• [Textauszug]:
========
Ein neuer Gesetzesentwurf würde es ihm ermöglichen, auf unbegrenzte Zeit und ohne parlamentarische Kontrolle mit Verordnungen zu regieren. Wahlen und Referenden dürften während der Notlage nicht stattfinden. Das Gesetz wird voraussichtlich Anfang nächster Woche beschlossen. Mehrere EU-Politiker haben bereits Alarm geschlagen.

Zur Verhältnismäßigkeit warnt der Wiener Menschenrechtsprofessor auch beim Umgang mit Falschnachrichten, etwa in sozialen Netzwerken. "Ich glaube nicht, dass man Fake News unter Strafe stellen sollte", sagt Nowak im "profil"-Podcast. Eine Ausnahme seien etwa Hetzkampagnen, bei denen zum Hass gegen bestimmte Bevölkerungsgruppen aufgerufen werde. Ansonsten müsse die Meinungsfreiheit aber umfassen, dass es auch einmal Falschinformationen oder Satire geben könne. Nowak spricht sich im Kampf gegen Verschwörungstheorien für Aufklärungsarbeit aus. Es sei wesentlich, dass Medien eine entsprechende Verantwortung wahrnehmen und nicht unterdrückt würden. Qualitätsjournalismus dürfe nicht beschränkt werden.

Meinungsfreiheit wichtig

"Gerade in Zeiten der Krise ist die Meinungsfreiheit unglaublich wichtig", sagt Nowak. Aufpassen müsse man, wenn - wie derzeit in Ungarn diskutiert - sogenannte Falschnachrichten unter Strafe gestellt würden, "wobei nicht klar ist, wer genau entscheidet, welche Nachricht falsch und richtig ist".

Auch beim Punkt Privatheit sieht der Experte in manchen Ländern Maßnahmen, die sehr stark das Bewegungsprofil von Menschen durch Gesichtserkennung (face recognition) nachzeichnen und dadurch die individuelle Privatheit sehr einschränkten in Richtung Überwachungsstaat.

Wenn digitalisierte Gesichtserkennung Bewegungsprofile nachzeichne, aber nicht individualisiere, sei das sinnvoll für die Eindämmung des Virus, so Nowak gegenüber "profil". Aber wenn wie in Israel, Südkorea oder China angedacht sei, diese Daten zu individualisieren, dann ginge das einen großen Schritt weiter in die Einschränkung der Privatheit, weil das zu Sanktionen führen könne, was eine massive Einschränkung der Rechte sei. Ob das gerechtfertigt sei, sei eine Frage der Risikoabschätzung, des Verhältnismäßigkeitsprinzips.
========
• [Untersuchte Einträge]:
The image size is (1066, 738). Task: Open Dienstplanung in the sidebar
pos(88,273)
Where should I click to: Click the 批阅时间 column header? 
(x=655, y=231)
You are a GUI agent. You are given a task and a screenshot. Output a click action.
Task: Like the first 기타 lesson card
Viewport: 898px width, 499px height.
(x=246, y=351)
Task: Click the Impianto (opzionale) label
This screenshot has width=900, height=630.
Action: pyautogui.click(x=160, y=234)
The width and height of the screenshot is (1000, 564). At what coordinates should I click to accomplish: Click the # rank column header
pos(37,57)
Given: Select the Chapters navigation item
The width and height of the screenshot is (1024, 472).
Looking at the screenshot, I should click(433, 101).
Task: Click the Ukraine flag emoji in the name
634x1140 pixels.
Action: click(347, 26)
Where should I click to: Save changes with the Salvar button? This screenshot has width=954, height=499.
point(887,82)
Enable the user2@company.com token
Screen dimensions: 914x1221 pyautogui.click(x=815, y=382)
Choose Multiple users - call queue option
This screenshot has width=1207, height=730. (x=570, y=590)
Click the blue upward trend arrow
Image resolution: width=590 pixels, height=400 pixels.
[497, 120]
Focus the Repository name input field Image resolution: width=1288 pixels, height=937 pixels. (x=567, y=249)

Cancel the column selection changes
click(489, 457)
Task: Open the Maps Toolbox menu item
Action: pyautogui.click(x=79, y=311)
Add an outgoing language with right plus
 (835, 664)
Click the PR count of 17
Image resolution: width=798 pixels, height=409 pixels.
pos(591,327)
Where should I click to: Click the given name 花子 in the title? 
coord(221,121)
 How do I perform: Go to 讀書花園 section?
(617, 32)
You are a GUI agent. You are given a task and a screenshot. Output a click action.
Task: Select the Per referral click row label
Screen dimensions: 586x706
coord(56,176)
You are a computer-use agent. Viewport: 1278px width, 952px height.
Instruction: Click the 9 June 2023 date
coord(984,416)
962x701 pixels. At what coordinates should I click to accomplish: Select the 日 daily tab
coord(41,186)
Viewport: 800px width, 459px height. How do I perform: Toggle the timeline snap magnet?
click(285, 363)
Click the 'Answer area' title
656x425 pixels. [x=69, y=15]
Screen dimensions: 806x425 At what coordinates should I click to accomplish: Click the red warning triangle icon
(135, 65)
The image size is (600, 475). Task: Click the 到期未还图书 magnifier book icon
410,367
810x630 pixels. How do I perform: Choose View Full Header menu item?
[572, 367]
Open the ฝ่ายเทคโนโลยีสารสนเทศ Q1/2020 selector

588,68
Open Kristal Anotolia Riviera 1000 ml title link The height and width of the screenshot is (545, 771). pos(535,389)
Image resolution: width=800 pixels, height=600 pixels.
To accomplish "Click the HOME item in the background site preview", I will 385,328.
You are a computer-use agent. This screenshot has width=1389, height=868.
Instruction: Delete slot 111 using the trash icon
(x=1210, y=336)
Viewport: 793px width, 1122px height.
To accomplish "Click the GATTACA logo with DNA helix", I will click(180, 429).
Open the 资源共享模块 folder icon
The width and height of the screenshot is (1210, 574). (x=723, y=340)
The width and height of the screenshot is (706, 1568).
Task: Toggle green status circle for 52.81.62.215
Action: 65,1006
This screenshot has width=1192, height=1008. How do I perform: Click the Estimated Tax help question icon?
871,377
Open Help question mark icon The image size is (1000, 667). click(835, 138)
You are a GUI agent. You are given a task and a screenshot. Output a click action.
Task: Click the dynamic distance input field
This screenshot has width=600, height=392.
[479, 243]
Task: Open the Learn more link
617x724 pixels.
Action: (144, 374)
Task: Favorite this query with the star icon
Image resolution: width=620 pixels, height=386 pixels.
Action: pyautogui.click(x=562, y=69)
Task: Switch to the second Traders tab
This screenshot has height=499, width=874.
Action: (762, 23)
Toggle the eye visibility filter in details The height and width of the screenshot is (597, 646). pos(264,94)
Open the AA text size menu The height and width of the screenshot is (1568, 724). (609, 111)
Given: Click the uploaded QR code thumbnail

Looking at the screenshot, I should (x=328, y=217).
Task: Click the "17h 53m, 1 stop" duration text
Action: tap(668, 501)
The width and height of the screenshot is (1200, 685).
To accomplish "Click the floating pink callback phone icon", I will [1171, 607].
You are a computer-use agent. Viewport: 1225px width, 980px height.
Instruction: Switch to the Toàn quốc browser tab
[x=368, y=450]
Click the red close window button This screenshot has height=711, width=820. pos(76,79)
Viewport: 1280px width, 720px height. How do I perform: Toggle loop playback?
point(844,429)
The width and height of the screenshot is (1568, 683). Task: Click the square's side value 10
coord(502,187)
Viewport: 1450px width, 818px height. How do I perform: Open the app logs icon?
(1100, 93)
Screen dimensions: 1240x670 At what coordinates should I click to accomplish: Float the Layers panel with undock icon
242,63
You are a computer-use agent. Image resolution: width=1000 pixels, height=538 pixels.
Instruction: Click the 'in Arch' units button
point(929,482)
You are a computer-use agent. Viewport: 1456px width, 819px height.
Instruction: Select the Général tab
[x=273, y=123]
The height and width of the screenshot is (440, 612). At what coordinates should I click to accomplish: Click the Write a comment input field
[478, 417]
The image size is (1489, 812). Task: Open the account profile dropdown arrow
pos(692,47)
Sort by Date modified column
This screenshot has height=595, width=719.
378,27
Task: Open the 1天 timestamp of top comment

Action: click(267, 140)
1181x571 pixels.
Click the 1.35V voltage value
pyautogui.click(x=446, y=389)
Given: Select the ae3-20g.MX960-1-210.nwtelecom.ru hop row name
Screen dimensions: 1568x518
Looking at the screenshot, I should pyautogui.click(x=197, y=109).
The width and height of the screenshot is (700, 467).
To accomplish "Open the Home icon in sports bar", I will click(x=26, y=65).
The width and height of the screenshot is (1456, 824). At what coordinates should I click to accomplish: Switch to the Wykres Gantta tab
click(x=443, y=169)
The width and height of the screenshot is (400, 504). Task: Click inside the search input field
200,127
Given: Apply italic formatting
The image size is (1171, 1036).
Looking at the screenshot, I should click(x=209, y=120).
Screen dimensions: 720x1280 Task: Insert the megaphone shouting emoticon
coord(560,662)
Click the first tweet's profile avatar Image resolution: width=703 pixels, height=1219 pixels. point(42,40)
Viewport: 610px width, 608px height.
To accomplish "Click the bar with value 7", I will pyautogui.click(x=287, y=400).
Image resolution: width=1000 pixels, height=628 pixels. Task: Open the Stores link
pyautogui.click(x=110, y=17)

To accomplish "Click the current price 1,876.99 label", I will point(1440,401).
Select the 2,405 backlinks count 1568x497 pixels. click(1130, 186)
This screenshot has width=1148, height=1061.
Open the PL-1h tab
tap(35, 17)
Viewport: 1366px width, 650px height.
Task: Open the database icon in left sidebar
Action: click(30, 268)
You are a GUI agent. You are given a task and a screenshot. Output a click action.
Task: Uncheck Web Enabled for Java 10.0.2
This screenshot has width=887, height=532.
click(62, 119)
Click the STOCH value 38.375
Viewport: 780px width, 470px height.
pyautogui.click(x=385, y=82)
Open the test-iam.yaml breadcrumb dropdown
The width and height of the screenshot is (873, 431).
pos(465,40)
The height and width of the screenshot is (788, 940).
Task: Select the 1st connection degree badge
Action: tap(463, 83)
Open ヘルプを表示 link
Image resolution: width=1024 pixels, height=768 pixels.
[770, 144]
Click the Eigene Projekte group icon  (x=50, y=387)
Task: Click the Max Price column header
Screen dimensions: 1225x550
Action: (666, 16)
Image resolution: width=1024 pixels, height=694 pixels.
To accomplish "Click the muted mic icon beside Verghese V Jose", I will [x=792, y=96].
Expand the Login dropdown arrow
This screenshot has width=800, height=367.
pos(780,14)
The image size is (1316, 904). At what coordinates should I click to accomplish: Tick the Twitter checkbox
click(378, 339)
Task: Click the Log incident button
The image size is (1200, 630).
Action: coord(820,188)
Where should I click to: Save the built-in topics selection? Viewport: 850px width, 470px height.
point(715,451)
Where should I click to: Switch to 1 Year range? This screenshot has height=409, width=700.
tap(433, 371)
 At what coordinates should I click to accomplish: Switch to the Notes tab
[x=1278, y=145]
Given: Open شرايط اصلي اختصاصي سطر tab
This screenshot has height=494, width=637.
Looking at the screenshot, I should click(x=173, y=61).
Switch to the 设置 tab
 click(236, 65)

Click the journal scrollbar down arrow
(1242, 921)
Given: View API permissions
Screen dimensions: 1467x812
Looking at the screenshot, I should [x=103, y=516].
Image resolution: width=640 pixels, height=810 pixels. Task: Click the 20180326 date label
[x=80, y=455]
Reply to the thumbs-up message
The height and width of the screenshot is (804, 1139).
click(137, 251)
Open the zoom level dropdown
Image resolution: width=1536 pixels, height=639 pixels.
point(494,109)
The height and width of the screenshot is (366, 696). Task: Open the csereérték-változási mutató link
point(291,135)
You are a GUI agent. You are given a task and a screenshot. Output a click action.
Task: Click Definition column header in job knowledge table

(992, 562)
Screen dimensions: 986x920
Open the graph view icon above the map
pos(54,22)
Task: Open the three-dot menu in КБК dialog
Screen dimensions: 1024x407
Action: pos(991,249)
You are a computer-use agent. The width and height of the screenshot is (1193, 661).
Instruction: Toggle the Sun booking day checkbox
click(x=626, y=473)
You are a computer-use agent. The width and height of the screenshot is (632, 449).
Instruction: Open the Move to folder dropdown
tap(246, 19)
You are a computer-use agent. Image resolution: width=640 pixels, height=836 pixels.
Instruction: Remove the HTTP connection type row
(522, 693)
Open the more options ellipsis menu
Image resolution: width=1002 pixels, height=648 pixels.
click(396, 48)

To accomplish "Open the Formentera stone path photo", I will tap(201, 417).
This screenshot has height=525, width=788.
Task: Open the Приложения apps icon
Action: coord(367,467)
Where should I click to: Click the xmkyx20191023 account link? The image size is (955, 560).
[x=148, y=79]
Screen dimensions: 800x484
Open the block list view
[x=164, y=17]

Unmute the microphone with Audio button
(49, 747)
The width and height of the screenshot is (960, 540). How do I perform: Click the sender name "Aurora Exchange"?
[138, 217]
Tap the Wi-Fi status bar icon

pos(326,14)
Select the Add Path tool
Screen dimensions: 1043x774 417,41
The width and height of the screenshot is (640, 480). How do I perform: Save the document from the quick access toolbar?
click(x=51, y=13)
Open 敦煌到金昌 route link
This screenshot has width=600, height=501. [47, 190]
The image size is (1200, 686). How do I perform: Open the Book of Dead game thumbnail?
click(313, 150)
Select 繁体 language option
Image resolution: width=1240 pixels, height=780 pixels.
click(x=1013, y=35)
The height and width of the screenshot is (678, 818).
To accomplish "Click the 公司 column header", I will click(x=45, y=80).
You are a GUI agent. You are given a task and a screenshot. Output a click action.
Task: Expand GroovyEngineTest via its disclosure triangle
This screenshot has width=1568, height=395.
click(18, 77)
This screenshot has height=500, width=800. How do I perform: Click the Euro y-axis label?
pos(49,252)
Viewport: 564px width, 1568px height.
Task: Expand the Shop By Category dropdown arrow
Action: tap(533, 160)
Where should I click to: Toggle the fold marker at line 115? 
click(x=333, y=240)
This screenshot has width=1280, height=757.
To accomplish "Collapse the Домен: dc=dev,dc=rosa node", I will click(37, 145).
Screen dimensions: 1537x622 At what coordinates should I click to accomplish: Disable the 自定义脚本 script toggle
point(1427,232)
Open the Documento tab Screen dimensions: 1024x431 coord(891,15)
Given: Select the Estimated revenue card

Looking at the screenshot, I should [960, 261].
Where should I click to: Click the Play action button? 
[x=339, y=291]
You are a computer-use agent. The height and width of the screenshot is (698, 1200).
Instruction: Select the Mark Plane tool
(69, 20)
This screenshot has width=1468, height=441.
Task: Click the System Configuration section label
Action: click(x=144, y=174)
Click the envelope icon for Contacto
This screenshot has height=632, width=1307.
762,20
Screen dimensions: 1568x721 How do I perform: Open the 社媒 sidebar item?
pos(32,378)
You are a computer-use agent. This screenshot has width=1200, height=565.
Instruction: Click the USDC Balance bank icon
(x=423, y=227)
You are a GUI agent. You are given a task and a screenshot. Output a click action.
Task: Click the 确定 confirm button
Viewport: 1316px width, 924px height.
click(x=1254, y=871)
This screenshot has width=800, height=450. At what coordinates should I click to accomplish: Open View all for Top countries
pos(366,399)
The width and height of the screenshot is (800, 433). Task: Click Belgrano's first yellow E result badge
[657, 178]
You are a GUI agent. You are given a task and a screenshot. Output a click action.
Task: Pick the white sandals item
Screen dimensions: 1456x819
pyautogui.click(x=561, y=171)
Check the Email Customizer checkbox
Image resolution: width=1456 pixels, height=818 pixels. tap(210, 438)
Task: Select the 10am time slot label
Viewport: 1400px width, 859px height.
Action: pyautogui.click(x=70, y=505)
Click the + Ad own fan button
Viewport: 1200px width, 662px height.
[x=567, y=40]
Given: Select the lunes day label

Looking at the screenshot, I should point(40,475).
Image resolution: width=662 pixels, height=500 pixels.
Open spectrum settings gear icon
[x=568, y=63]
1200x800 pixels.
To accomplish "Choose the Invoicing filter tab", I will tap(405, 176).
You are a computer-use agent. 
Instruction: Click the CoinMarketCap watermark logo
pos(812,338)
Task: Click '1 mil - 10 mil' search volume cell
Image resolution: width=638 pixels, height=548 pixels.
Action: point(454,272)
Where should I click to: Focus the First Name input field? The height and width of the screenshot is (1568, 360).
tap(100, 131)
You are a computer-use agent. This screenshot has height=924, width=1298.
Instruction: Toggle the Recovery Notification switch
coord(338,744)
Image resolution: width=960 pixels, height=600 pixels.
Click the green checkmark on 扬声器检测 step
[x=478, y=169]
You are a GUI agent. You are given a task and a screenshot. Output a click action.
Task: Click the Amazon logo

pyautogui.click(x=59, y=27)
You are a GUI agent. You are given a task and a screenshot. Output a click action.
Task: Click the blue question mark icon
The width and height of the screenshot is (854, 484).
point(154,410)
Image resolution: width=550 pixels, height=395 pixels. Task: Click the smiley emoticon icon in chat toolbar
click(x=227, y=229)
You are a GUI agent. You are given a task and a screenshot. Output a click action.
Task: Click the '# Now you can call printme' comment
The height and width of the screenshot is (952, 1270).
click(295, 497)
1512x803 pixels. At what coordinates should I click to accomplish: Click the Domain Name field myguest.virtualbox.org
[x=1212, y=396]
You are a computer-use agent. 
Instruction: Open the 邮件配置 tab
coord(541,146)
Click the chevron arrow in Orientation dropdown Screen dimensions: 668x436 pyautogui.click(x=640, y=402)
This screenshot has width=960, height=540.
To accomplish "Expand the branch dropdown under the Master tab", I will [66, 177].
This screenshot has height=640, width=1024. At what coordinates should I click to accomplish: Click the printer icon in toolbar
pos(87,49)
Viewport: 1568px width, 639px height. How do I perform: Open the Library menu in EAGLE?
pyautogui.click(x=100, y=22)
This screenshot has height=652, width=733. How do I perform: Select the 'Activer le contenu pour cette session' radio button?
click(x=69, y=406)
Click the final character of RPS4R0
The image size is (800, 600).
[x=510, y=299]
========
• [Deine Aufgabe A]: Nenne alle Länder, die im Textauszug mit Namen vorkommen.
• [Deine Aufgabe B]: Führe den Textauszug über Meinungsfreiheit und Privatheit in der Krise nach seinem letzten Satz fort.

• [Lösung A]: Ungarn, Israel, Südkorea, China

• [Lösung B]:
Russland will etwa Personen anhand von Geodaten von Mobiltelefonen überwachen, die mit Coronavirus-Patienten in Kontakt gekommen sind. Die Informationen würden auch an spezielle regionale Behördeneinrichtungen weitergeleitet, die zur Bekämpfung der Pandemie aufgebaut wurden. Russlands Präsidialamt bezeichnete die Maßnahme als legal.

In Diktaturen leichter

China habe es zwar laut Nowak geschafft, durch rigorose Maßnahmen die Virus-Ausbreitung einigermaßen schnell in den Griff zu bekommen. Das sei aber in Diktaturen leichter, da man sich nicht um Menschenrechte kümmern müsse.

Auch wäre es dem Experten zufolge sinnvoll, rechtzeitig Maßnahmen in griechischen Lagern zu setzen, dass die Gefahr gebannt und die Menschen aufs Festland gebracht würden.

Rund 150 zivilgesellschaftliche und kirchliche Organisationen aus Österreich und aus ganz Europa hatten am Montag einen dringenden Appell an Spitzenpolitiker der EU und den griechischen Regierungschef Kyriakos Mitsotakis gerichtet und angesichts der Coronavirus-Pandemie die Evakuierung der griechischen Flüchtlingslager gefordert. Auch das Europaparlament forderte die Räumung von Flüchtlingslagern auf den griechischen Inseln. Für Österreich hatte Bundeskanzler Sebastian Kurz (ÖVP) eine Aufnahme von Flüchtlingen aus den Lagern zuletzt abgelehnt.

Generell erkennt Nowak derzeit "massive Einschränkungen verschiedenster Menschenrechte", wie persönliche Freiheit, Bewegungsfreiheit, Versammlungsfreiheit. In den meisten europäischen Staaten seien die Maßnahmen zum Schutz der öffentliche Gesundheit verhältnismäßig, zeitlich begrenzt und gut vorbereitet. So wie die Umsetzung in Österreich geschehe, sei das eine normale Vorgangsweise in einem demokratischen Rechtsstaat.

Entscheidungsträger sollten jedoch in Bezug auf die Menschenrechte aufpassen, wo etwas über das Ziel hinausschießen könnte: wenn etwa ein älteres Ehepaar auf einer Parkbank sitzt, ist zu fragen, ob man diese wegschicken müsse. "Ist das noch eine verhältnismäßige Maßnahme, ist das wirklich notwendig?", fragt Nowak.

Auch wenn Quarantäne-Maßnahmen dazu führten, dass häusliche Gewalt zunehme, müsse man aus menschenrechtlicher Sicht gegensteuern. Aufzupassen sei auch bei gewissen Risikogruppen, wie im Strafvollzug, wo Gefängnisse oft überbelegt seien und die Gefahr der Virus-Ausbreitung groß.